According to a Washington Post study, commuters spent an average of one hour, 22 minutes less per month stuck in traffic compared to three years ago.
In addition, gas prices dipped to some of the lowest levels in three years.
The average price in 2012 was $3.63 per gallon, and the Energy Information Administration projects prices will average $3.50 per gallon this year and just $3.43 per gallon in 2014.
AAA cites several other milestones related to transportation in D.C., Maryland and Virginia:
“That’s great news for all of us who use the transportation systems in all three jurisdictions,” Anderson says.
The opening of the 11th Street Bridge, the one-year anniversary of the Interstate 495 Express Lanes and increased use of the Intercounty Connector also made the list of good things in transportation this year.
Mixed news in traffic safety: The highway death toll dropped by 4.2 percent in the first half of 2013, but that’s after a sharp increase in 2012. Additionally, there was an increase in the number of motorcycle rider deaths and pedestrian deaths nationwide.
But the number of single-vehicle crashes resulting in fatalities led AAA’s list of the worst milestones in transportation in 2013.
More than half of all highway fatalities in Virginia and Maryland in 2012 were single-vehicle accidents.

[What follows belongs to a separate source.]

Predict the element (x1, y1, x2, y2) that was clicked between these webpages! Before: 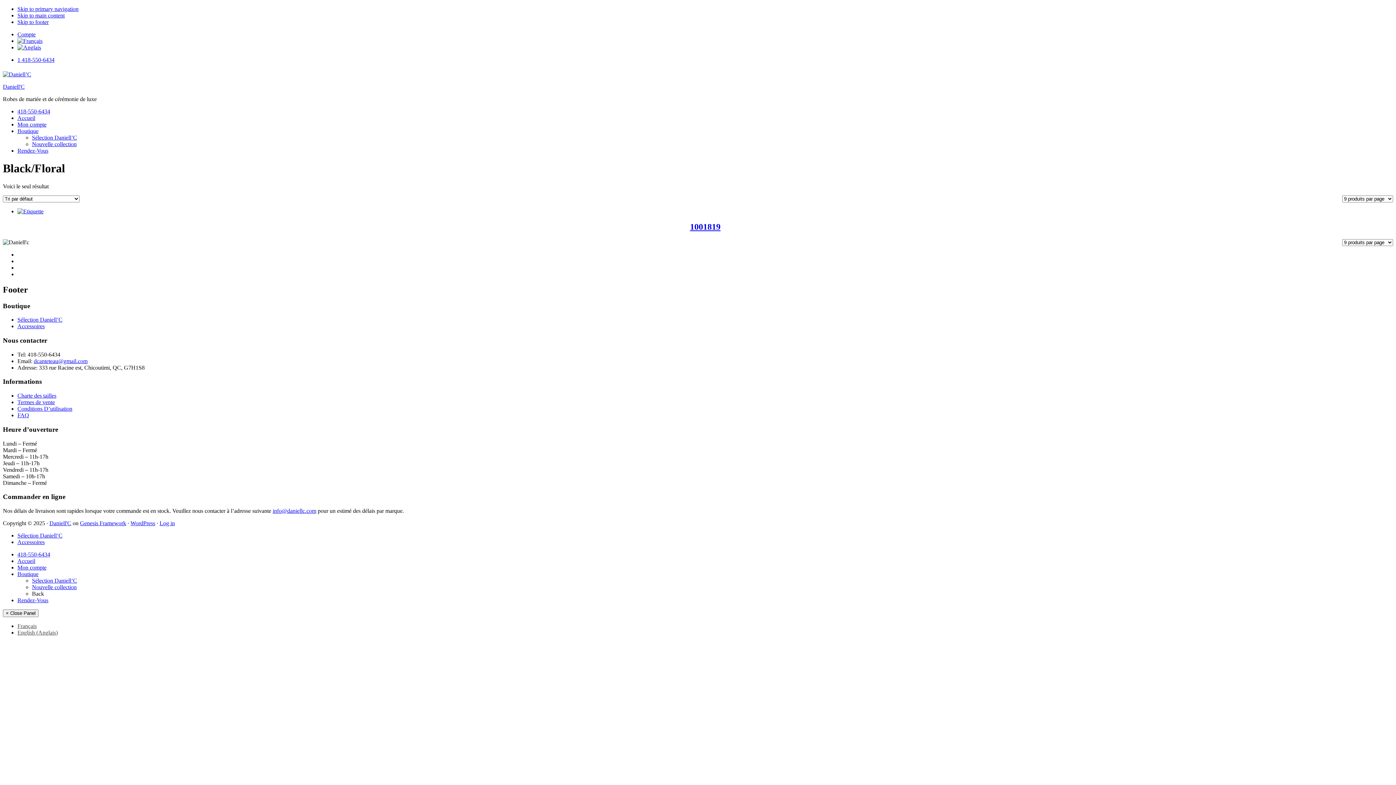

The numbers for 2013 are not available yet. In the District, seven of 15 highway fatalities were in single-vehicle accidents in 2012.
Speed camera controversies, particularly in Baltimore County, made the worst list. The Maryland General Assembly may make another attempt to repeal the program in 2014.
Also on the worst list: Montgomery County Council’s vote to move forward to re-purposing traffic lanes for bus rapid transit.
“Bus rapid transit holds a lot of promise, but not the way Montgomery County is trying to proceed. That will only damage our commutes and we’re very disappointed in Montgomery County for going in that direction,” Anderson says.